28 Jun Learning to Be Learners: Technology
Before becoming principal of Spruance Elementary School, Kwand Lang spent years as an education coach, teaching teachers. When the COVID-19 pandemic hit, Lang – like many educators – once again took on a role as student, learning new technologies to support his students and staff in the virtual learning environment.
“COVID didn’t change the way we were great for our children, but it changed the way we had to deliver that greatness,” said Lang. “The pandemic can’t be looked at as a catastrophe in education. It simply required many of us, myself included, to learn to be learners again and deliver instruction that aligned with the technological needs of the 21st century.”
From the outset of the pandemic, Lang made himself the proverbial “guinea pig.” Drawing on lessons of the Neubauer Fellowship, he understood the need to show vulnerability as he asked his faculty and staff to change and adapt quickly. While initially surprised by the amount of fear his staff had around technology, Lang spent valuable time upfront having one-on-one conversations, building advocates, and demonstrating that he was not afraid to ask for help in learning new platforms, even from his own children.
“I quickly saw that we couldn’t be a jack of all trades in terms of the technology.
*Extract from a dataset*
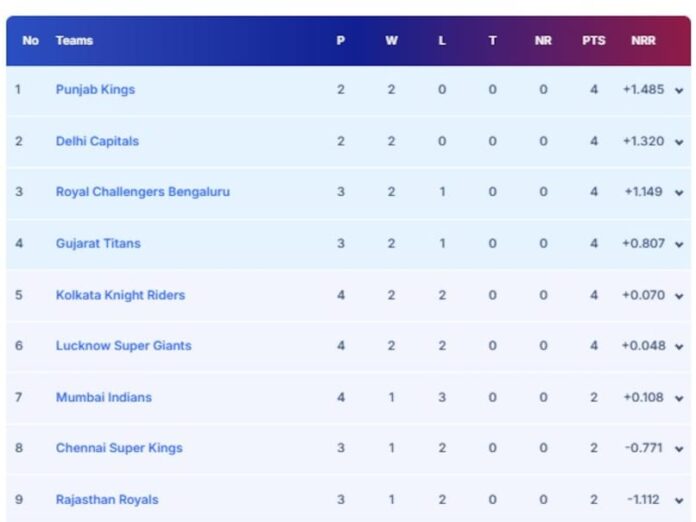
Task: Open the Delhi Capitals team link
Action: click(x=97, y=141)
We needed to pick a platform and master it. I said to my faculty and staff, ‘Let’s get good at one thing and let’s choose what’s intuitive for the kids.’ For us, that was Google Meet and Google Suite. It allowed teachers to engage directly with students and parents in breakout rooms and chats while also allowing me to interact and collaborate with my team of 150.”
By embracing technology, Lang said the process showed how these tools can create efficiencies and engagement even when school returns to fully in-person instruction in the fall.
“Technology is here forever. It’s part of the way we now build community and engage students. We need to take the best lessons of virtual learning forward and integrate them into in-person teaching. Right now, I’m mapping out a year of professional development because at the end of the day, you have to go to the data, use it to disrupt and be great for the kids.”